Each point within the cube represents an intersection of the levels of this method, each of which can be viewed from any one of the planes of being, knowing, engaging. If one then imagines that each of the parallel planes to each of those three is categorical analysis, not as an end-point but as a level of abstraction that permeates through each of those three planes we begin to see how over-lapping and interpenetrating are the influences upon the vectors or moments of those intersections.
To quote Paul James,
all we are doing is providing a method for sensitizing research and political argument. ... By moving back and forth across the levels of analytical abstraction and attempting to understand the ontological changes of our time, it is intended that Globalism, Nationalism, Tribalism will illustrate its argument about the emergence of a globalizing and postmodernizing political community as it overlays other continuing forms of community-polity.

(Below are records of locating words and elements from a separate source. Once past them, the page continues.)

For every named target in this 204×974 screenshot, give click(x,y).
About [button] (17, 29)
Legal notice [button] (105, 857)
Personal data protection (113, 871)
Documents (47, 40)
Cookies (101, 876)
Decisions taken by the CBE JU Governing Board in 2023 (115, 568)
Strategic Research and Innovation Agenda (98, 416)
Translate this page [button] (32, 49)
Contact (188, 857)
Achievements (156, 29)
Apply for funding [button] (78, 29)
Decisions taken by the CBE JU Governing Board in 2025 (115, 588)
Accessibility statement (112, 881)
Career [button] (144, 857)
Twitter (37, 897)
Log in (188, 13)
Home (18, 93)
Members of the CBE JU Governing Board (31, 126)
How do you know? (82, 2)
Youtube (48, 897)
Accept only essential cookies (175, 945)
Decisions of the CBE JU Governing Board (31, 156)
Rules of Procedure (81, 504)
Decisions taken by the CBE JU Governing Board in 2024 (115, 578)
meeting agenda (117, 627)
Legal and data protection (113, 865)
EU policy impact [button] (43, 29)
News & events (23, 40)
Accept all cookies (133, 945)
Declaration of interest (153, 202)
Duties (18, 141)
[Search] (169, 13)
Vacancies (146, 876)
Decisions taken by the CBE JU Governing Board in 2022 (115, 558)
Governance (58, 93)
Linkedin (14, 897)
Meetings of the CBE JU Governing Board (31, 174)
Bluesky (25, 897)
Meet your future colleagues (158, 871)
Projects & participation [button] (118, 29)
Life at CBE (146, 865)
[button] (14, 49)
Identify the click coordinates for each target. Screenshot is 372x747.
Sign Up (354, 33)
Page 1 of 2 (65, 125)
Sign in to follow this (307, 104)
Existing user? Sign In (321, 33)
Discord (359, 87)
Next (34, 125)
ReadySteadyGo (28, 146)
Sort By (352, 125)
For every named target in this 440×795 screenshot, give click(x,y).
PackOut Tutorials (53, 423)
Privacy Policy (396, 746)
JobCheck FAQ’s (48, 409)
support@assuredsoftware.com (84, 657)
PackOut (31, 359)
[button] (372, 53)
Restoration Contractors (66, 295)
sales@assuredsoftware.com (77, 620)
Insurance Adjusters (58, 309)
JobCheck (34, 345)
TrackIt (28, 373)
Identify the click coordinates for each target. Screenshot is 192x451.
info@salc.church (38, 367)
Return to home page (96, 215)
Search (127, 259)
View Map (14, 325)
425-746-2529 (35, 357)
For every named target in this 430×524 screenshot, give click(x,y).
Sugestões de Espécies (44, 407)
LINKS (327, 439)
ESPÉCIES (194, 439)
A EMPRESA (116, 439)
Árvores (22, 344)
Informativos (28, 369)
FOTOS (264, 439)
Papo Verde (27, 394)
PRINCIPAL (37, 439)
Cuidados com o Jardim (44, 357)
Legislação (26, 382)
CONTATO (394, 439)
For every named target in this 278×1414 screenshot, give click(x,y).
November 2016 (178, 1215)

In terms of the present condition of the world, the most general argument made by the book is that polity and community are increasingly held together at the level of disembodied extension and structured by the emergence of increasingly globalized and abstracted modes of practice. §
Kate Cregan
§ All these passages are excerpted from Paul James, Globalism, Nationalism, Tribalism: Bringing Theory Back In, London, Sage Publications, 2006.